[RECORDS SUPPLIED]
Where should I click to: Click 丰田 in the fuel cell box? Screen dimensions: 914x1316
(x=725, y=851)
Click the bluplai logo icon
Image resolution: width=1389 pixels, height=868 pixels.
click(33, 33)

==

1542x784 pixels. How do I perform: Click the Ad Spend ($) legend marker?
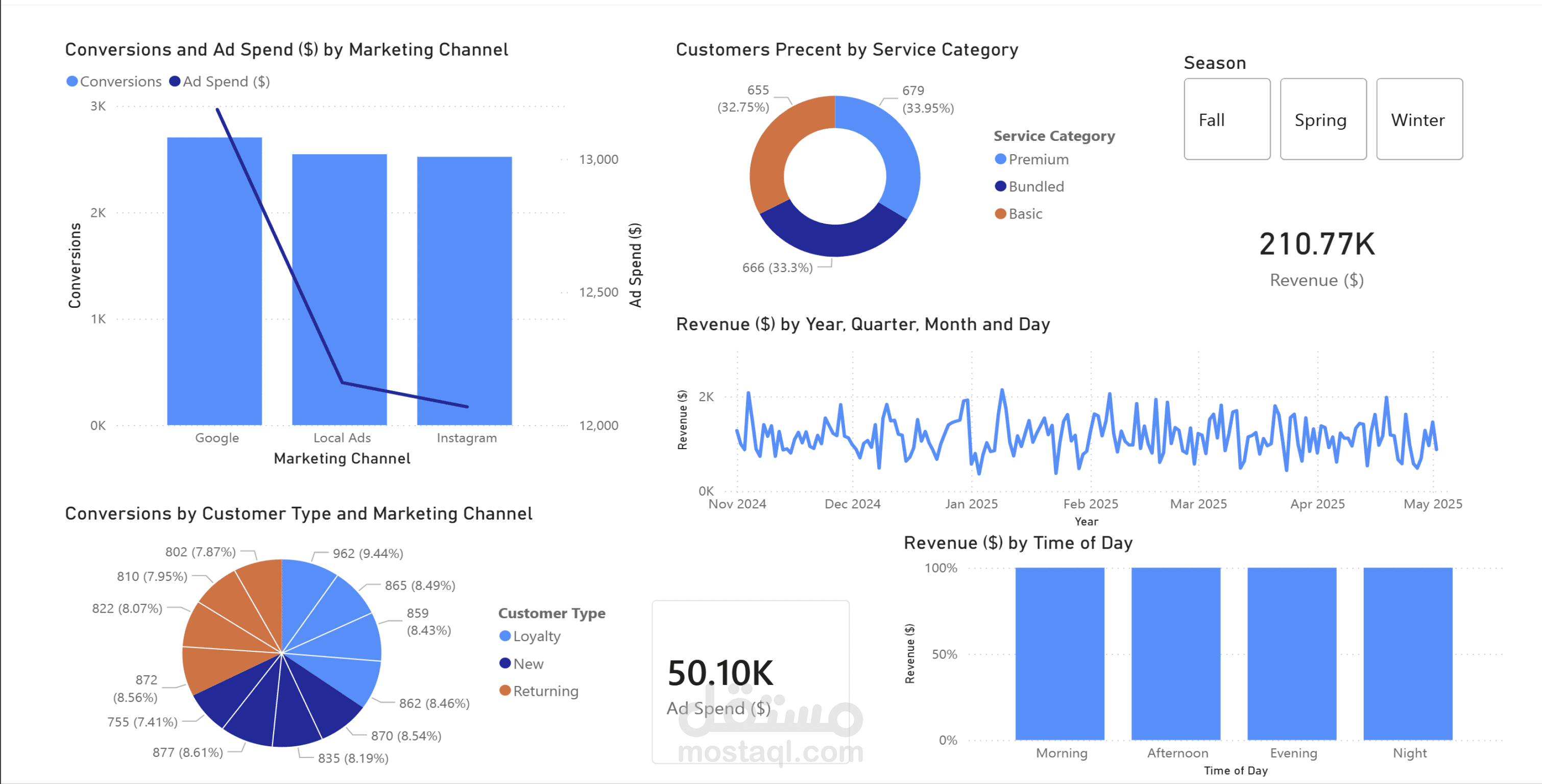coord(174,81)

==

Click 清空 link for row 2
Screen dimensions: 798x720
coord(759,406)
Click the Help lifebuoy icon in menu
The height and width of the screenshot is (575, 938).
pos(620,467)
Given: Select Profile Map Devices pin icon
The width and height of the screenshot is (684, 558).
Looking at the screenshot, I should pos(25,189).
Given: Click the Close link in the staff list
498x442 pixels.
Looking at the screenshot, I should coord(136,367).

[PROBLEM]
Copy out the material again word for word, beginning at the line that has "1542x784 pixels. How" and stopping after the line that has "coord(174,81)". Leave the pictures out of your copy.

[RESPONSE TO THIS TASK]
1542x784 pixels. How do I perform: Click the Ad Spend ($) legend marker?
coord(174,81)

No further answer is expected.